» **WORK ORDER**
Nothing but the lines from the one with "Image resolution: width=819" through the end of the records may appear in the answer, each reproduced exactly, pictures omitted.
======== DATA EXCERPTS
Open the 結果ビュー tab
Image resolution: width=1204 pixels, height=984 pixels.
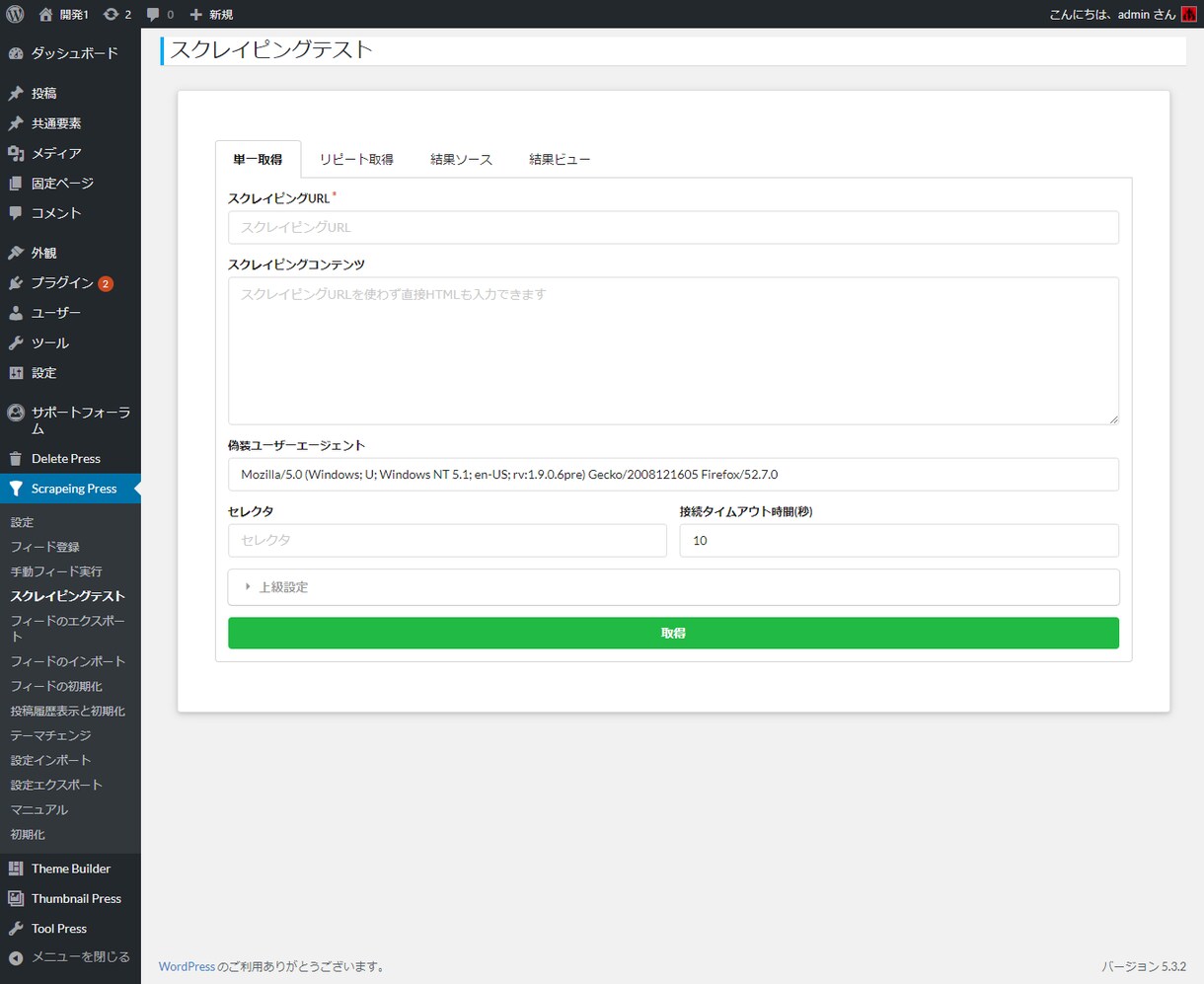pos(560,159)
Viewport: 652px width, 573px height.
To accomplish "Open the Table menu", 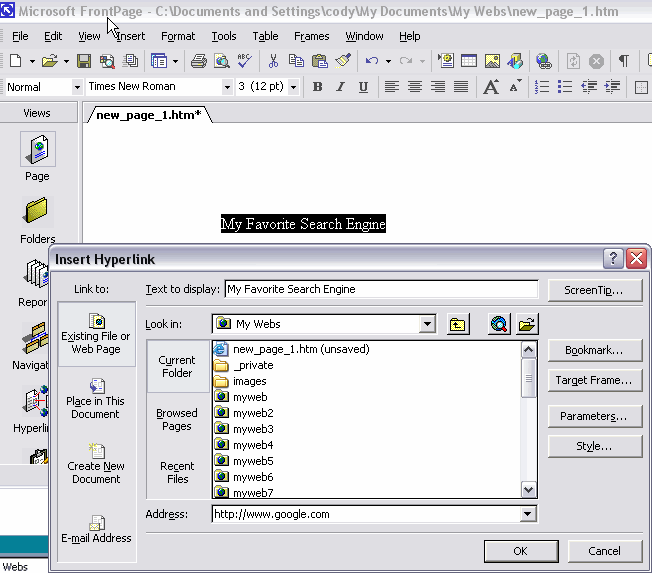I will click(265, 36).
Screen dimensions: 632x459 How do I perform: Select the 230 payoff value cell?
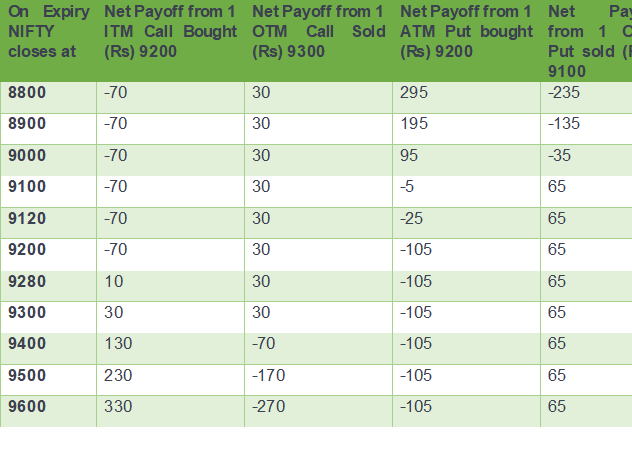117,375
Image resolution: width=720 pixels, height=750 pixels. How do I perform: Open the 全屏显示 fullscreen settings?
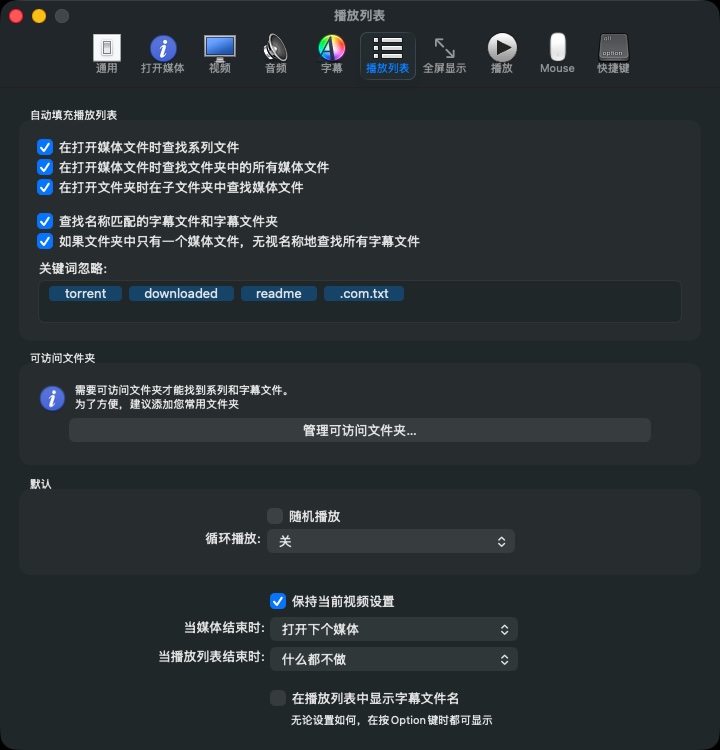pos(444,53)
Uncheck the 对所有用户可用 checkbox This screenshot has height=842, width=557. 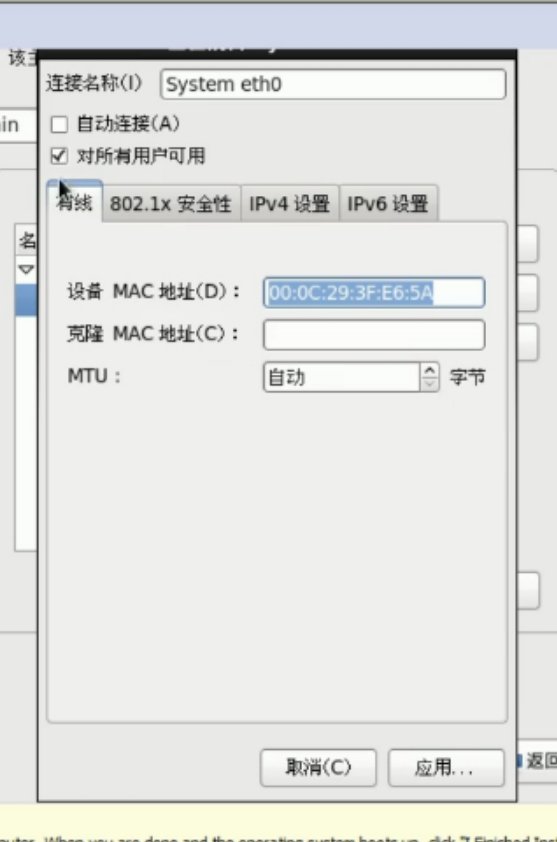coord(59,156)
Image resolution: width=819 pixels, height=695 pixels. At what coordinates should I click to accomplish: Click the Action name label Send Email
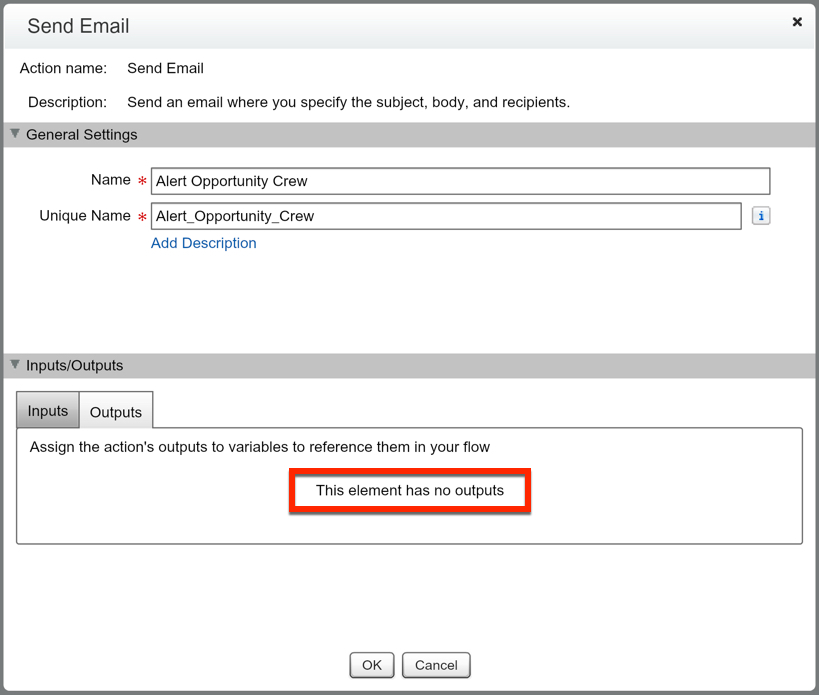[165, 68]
================
» **ANSWER SECTION**
Image resolution: width=819 pixels, height=695 pixels. At what coordinates should I click to accomplish: Click the Action name label Send Email
[165, 68]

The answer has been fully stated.